Altes Hinterhoflager mit Zementsäcken auf einer überdachten Rampe

So sah das Lager früher aus, die Zementsäcke wurde von einer Rampe verladen.

Nach dem Zweiten Weltkrieg boomte das Geschäft so richtig. Die Stadt war zum größten Teil zerstört und in den 1950er und 1960er Jahren lief der Wiederaufbau. Kamen 1000 Deutsche noch kurz vor dem Zweiten Weltkrieg mit 67 Quadratmetern Wandfliesen pro Jahr aus, brauchten sie Mitte der 50er über 200 Quadratmeter.

Die Firma Doll flieste viele Gebäudefassaden in der Kölner City

Und besonders in Köln wurde ein großer Teil für die Verkleidung von Fassaden benutzt. Man empfand sie als modern und ordentlich, außerdem sind sie leicht sauber zu halten. Die Firma Doll hat zahlreiche Häuser in der Innenstadt gefliest, erinnert sich Peter Doll. Bei den meisten sind die Fassaden auch heute noch so erhalten.

Gleichzeitig gab es von der chemischen Industrie immer mehr Halbfertigprodukte wie zum Beispiel Trockenbauplatten, Silikon und Dichtungsmassen. Der Bestand von Firma Doll wuchs auf 7000 verschiedene Artikel. Es musste getrickst werden: Große Lastwagen passten noch so eben unter der Bahnunterführung durch, mussten aber ihre Ladung auf der Straße abladen, weil das Einzirkeln auf dem Firmengelände nicht möglich war.

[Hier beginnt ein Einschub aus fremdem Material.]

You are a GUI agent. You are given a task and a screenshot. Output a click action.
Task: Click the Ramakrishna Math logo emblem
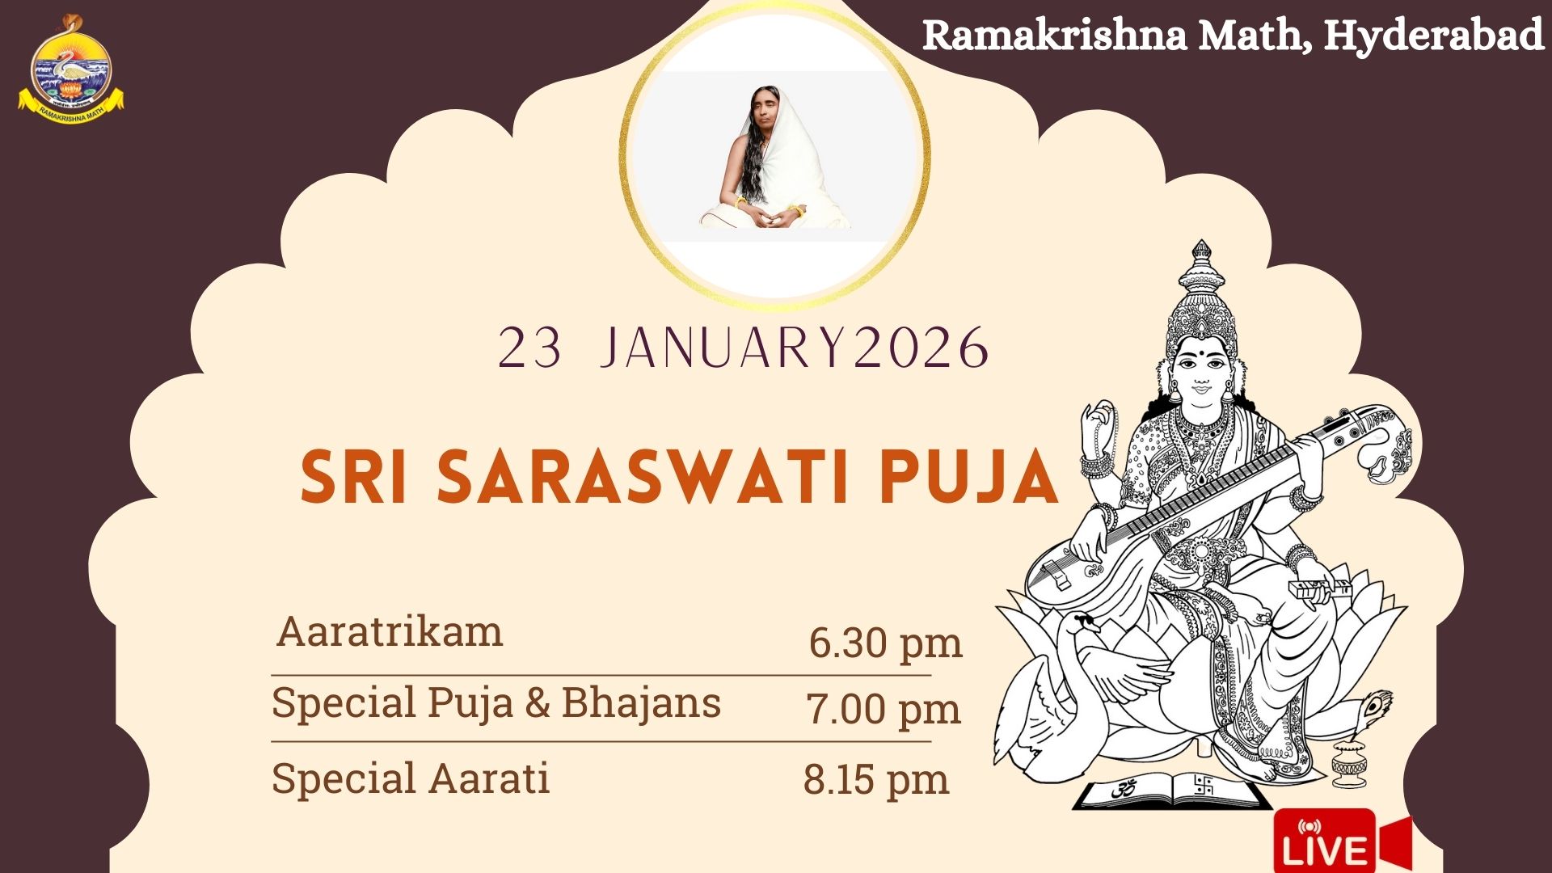71,69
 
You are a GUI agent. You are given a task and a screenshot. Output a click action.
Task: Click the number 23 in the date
529,348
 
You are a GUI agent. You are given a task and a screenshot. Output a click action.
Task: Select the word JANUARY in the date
724,348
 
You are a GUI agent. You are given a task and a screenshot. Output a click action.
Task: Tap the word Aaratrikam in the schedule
390,631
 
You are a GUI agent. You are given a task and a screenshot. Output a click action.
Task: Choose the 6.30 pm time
885,644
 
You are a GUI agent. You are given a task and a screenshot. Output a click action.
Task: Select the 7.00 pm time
884,710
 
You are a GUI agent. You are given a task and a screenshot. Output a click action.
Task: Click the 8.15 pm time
876,780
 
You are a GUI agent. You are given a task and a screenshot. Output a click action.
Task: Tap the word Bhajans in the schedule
641,702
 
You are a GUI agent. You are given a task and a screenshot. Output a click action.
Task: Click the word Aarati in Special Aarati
489,778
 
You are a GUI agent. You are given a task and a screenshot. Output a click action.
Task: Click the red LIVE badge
1342,841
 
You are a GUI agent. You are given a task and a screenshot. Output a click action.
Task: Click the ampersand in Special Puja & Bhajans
537,703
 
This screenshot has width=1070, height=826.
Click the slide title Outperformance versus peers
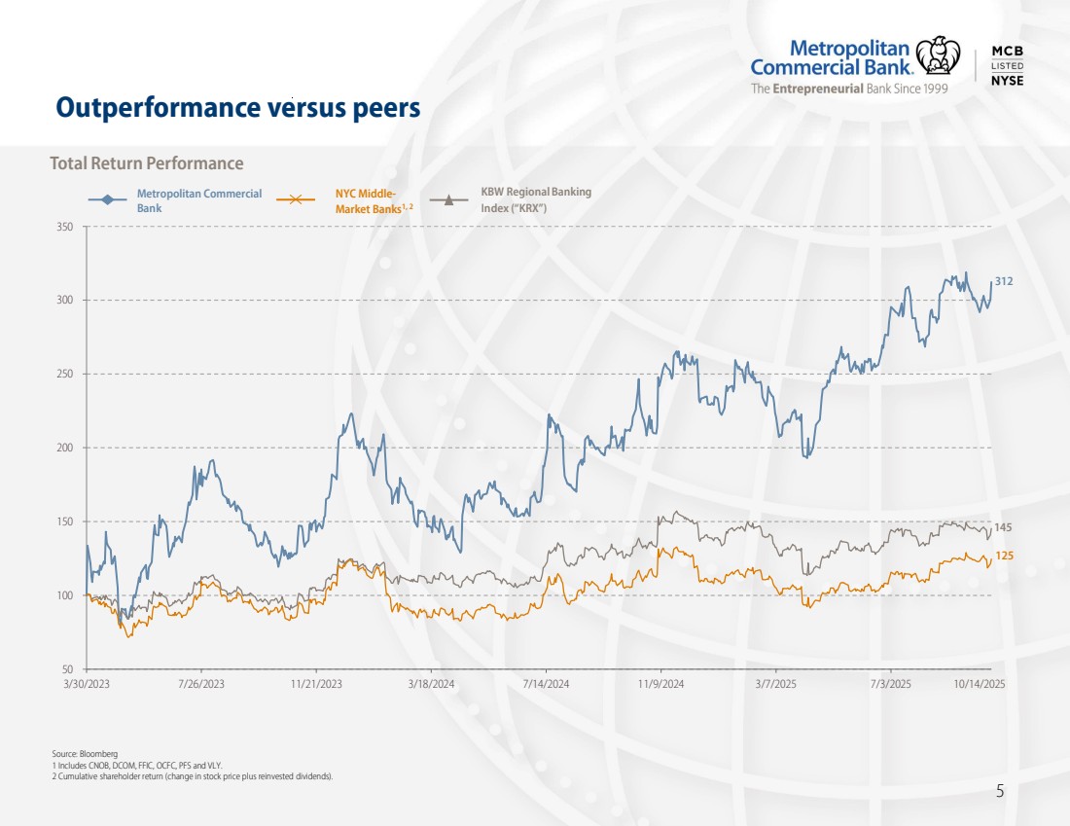coord(238,107)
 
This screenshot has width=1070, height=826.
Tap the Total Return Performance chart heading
coord(147,163)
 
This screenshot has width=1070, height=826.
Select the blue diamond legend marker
coord(108,199)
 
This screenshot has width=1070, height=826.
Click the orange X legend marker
coord(296,199)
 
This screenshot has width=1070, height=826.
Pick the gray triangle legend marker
coord(449,199)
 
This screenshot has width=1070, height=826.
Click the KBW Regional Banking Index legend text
coord(535,199)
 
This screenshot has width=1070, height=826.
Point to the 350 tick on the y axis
coord(65,227)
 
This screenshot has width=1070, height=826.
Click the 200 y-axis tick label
coord(65,448)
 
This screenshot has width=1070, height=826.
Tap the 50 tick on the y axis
coord(68,669)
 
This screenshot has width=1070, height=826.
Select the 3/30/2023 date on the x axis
coord(87,685)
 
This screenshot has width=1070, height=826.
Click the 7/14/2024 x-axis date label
coord(546,685)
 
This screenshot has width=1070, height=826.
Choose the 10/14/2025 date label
coord(979,685)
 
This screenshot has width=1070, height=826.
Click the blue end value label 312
coord(1005,281)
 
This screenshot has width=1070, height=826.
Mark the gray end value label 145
coord(1004,527)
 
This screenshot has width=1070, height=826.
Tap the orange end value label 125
coord(1004,556)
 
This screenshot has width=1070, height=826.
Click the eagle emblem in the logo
coord(938,55)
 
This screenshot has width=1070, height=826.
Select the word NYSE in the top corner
coord(1007,81)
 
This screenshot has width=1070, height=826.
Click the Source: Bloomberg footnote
coord(85,754)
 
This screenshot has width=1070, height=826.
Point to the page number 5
coord(1000,792)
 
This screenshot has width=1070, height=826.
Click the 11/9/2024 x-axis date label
coord(661,685)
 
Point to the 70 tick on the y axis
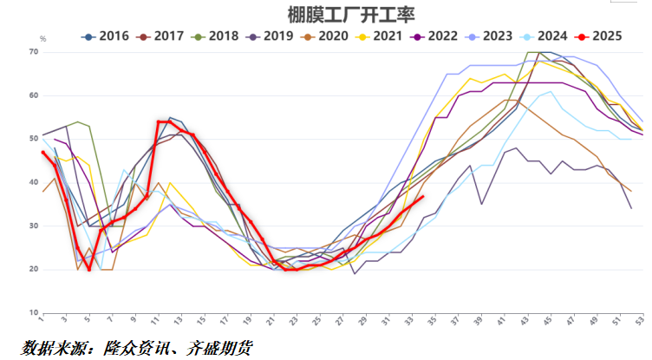34,52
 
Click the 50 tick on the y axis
34,139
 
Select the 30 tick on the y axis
34,226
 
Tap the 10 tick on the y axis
34,312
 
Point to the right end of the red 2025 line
422,197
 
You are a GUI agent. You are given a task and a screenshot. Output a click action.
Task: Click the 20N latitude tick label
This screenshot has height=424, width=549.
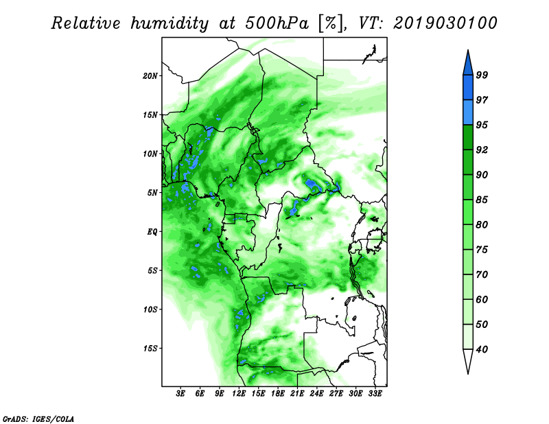point(150,76)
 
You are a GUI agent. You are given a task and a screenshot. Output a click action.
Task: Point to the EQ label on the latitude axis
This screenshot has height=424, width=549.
point(152,232)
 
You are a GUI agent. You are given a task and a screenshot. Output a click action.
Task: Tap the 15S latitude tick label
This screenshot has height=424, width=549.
point(150,349)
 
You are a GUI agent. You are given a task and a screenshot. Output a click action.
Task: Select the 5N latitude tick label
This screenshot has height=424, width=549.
point(152,193)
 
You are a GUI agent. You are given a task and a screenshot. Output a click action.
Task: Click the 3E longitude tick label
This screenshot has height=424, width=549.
point(180,394)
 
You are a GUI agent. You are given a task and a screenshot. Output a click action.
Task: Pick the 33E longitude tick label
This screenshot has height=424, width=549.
point(375,394)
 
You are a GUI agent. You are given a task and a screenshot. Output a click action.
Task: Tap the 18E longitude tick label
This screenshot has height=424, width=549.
point(278,394)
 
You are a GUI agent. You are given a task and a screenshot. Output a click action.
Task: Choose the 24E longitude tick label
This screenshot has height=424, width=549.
point(316,394)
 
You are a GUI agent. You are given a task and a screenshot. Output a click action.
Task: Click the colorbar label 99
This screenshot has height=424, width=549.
point(482,75)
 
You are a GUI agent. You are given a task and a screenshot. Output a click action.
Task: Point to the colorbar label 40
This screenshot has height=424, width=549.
point(482,349)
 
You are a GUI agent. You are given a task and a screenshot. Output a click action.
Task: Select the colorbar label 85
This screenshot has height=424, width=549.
point(482,200)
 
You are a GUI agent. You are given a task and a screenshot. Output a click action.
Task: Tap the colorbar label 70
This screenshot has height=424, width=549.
point(482,274)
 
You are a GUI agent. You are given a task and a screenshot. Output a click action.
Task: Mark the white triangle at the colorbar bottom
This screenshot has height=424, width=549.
point(468,360)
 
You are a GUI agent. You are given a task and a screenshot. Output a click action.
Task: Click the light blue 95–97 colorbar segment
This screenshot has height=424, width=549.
point(468,113)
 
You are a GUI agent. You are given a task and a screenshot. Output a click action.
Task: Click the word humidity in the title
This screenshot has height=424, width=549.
point(170,23)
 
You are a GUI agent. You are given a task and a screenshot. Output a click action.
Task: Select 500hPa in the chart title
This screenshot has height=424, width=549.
point(277,23)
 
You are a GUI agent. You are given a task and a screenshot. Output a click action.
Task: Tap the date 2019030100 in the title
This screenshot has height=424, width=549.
point(445,23)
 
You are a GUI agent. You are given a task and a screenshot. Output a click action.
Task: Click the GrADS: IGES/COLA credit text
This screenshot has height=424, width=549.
point(38,419)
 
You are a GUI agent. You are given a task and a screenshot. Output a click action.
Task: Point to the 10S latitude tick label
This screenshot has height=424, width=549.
point(150,309)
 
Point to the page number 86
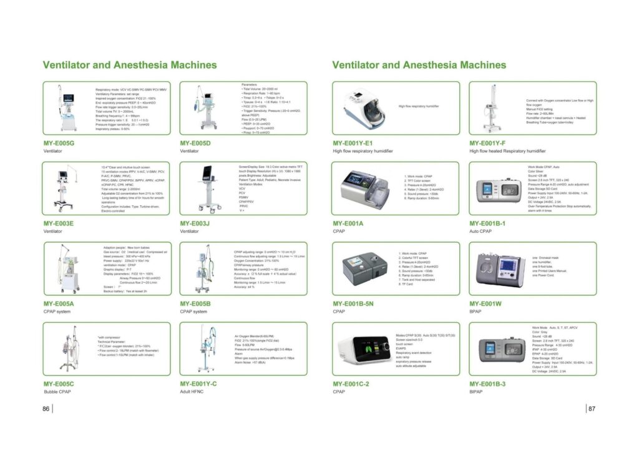click(x=46, y=408)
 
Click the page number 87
click(x=592, y=408)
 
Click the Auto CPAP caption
click(x=482, y=230)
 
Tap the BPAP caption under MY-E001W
click(x=477, y=311)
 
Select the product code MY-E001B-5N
click(x=353, y=303)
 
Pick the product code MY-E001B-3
click(x=487, y=383)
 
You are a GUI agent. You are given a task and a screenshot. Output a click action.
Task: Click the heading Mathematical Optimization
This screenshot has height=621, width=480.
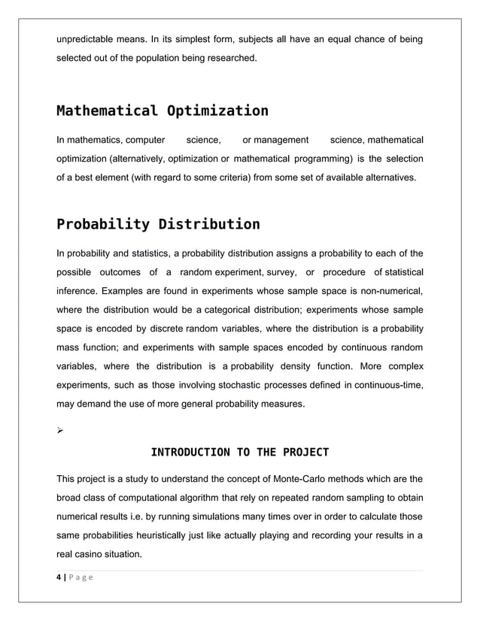[x=162, y=111]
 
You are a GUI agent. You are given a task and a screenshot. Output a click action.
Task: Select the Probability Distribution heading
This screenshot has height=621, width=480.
[x=158, y=224]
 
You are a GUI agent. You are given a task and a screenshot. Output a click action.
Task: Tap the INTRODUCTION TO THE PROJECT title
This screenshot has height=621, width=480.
[x=240, y=452]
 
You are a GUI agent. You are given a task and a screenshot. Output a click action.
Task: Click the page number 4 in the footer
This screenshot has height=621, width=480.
[x=59, y=577]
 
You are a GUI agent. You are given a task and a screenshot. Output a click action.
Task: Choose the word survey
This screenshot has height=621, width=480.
[x=282, y=271]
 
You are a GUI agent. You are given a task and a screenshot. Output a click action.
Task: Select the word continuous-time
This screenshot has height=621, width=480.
[x=384, y=385]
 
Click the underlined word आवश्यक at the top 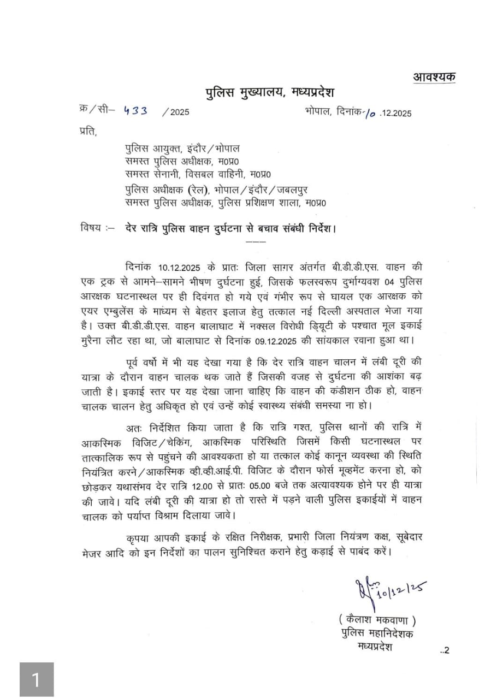click(x=435, y=77)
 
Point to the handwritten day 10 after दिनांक click(x=371, y=113)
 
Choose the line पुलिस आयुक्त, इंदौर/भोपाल click(x=182, y=149)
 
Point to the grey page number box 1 click(x=37, y=679)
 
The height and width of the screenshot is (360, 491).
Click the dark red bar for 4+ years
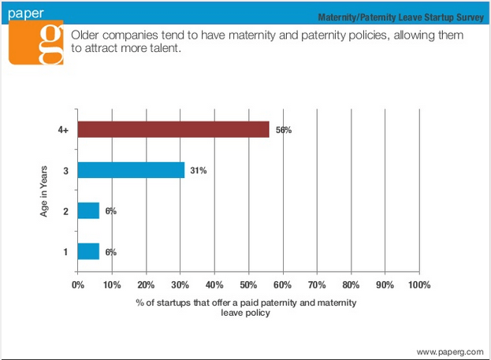point(173,130)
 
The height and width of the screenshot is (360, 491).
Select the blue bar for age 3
point(131,170)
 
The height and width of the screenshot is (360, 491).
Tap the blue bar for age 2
point(88,210)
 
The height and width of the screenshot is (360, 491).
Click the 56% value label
point(283,130)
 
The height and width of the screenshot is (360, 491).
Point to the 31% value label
point(198,170)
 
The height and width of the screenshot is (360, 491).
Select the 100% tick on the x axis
point(419,284)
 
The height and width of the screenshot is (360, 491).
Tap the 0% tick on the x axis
point(78,284)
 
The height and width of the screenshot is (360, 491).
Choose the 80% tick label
point(351,284)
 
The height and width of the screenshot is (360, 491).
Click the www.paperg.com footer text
point(448,351)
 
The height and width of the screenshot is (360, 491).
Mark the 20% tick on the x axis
point(147,284)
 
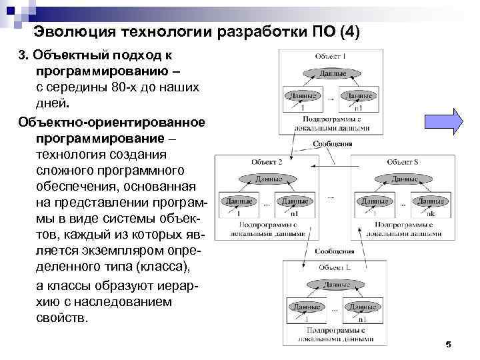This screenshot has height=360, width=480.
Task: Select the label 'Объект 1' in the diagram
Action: coord(331,56)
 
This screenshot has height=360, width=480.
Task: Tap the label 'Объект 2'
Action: coord(267,162)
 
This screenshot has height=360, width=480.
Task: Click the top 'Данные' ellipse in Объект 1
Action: coord(331,73)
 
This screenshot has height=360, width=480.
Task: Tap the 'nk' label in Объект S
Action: coord(431,213)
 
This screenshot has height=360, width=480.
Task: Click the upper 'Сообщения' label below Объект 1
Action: coord(331,143)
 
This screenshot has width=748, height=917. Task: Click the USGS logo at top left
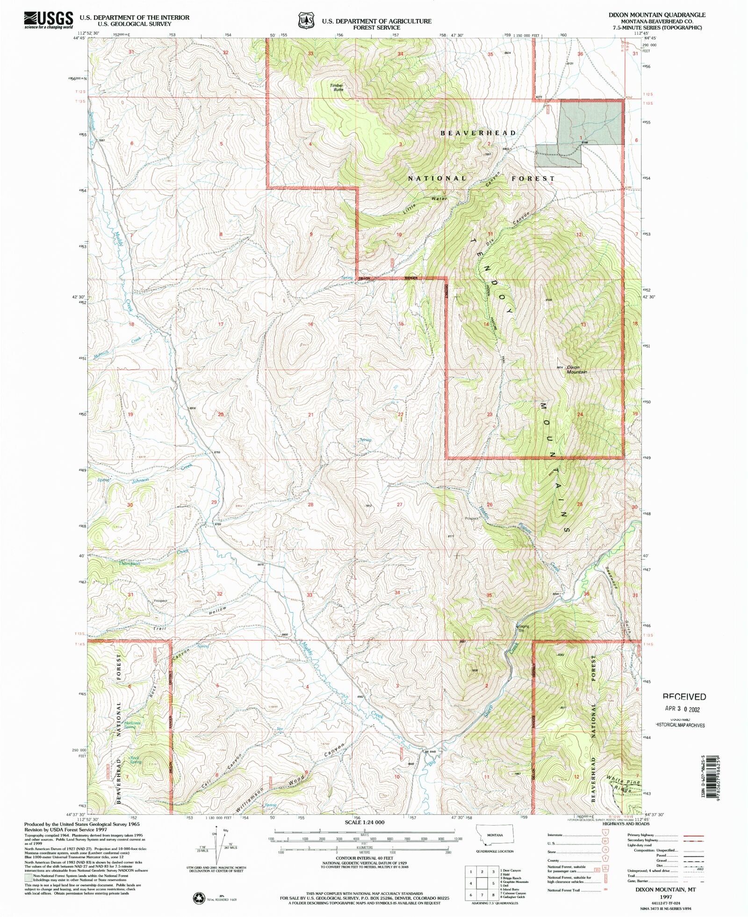[49, 20]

Aber dafür seien die Bahnbögen ein idealer Lagerplatz, sagt Peter Doll. Die Waren und auch die Mitarbeiter seien geschützt vor Regen und Sonne und selbst im Winter friere es hier nicht. In den 1980er Jahren wurde dann noch die S-Bahn-Trasse neben die bestehende DB-Trasse gesetzt. Die Bauzeit war für die Dolls schwierig, aber am Ende hatten sie weiteren Unterstellraum dazu gewonnen. Peter Dolls Vater führte die Firma 50 Jahre lang erfolgreich.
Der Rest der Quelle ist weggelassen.